I use this haphazard collection of remembered experiences to articulate certain questions that had assailed some of us while participating in the “Decolonising Theories of the Emotions” Conference at Thiruvananthapuram. How does one talk about what one understands as one’s heritage? Is it assimilated by human agents mutely and without complication? Can there be an abstract notion of heritage severed from the all too human question of inheritance? Can there be “intangible heritages” as UNESCO proclaims?14 How does one put into words the unease that stirred in some of us as a fair amount of papers continuously evoked the reverential approach to old texts, as if the very act of talking about them demands another evocation of their auratic values? Are our inheritances as democratic and ahistorical as we suppose them to be? If the past is to be thought of as no longer a singular monochromatic entity and heritage itself a matter of selection, articulation and repetition, how does one make space for a political reactivation of the archive now attempted in order to decolonise western theories of emotions? How certain are we that this doesn’t lead to epistemic violence or a recolonisation of vernacular cultures yet again through a re-privileging of Sanskrit texts? Raising these caveats is by no means a pessimistic denial of the archive or of the possibilities of the conference, but we need something more than a reappraisal of old texts. In probing these concerns, I would also like to suggest what I see as a more critically expansive means of dealing with the ancient texts.

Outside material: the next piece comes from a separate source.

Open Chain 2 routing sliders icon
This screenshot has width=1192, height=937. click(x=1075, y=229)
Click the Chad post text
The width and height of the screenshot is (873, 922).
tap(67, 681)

If our disciplinary training and reflection on accumulated experiences inform our reading, viewing and listening, it cannot be out of place to wonder why certain elaborations of high Sanskritic wisdom harping on transcendence, as if by default, tags along an erasure of the body. Is the assumption that staged emotions have nothing to do with ordinary human emotions as innocent a claim as it purports to be? In other words, do the multivalences of embodied performances and everyday practices warrant such a claim? I would like to briefly go back here to the performances staged as part of the conference: Sitara Balakrishnan’s unforgettable staging of Radha’s heart-wrenching complaint in “Yaahimadhava” drawn from the Gitagovinda15 affords us a case in point. In this performance, is the nayika’s (heroine) desire for Krishna completely separate from her growing disenchantment towards him? As she bitterly enumerates the marks left on his body from the previous night’s lovemaking with a different partner, does she also hint at a possible shaming of the lord who after all emerges here only through the exceptional effulgence of Radha’s array of complex emotions? Even as such behaviour corresponds to the bodily idiom Natyasastra allots to the enraged heroine, it needs to be asked whether such reciprocation is all that happens in expressive communication. If the enumeration of the nayika’s own adornment of her body in anticipation of her lover with which the song begins is a part by part creation of her exquisite wholeness, can the opposite attempt at pointing out leftover signs of infidelity be removed from her mounting (though temporary) disdain towards him? Within the dynamics of performance, do such partby- part evocations, first of adornment and then stages of desolation, comment on and mirror each other? Perhaps, it is in such ambivalence – the contradictions and confusions in which desire itself is mired and released through embodied communication – that Radha stands closer to her human counterparts and their vacillating emotions.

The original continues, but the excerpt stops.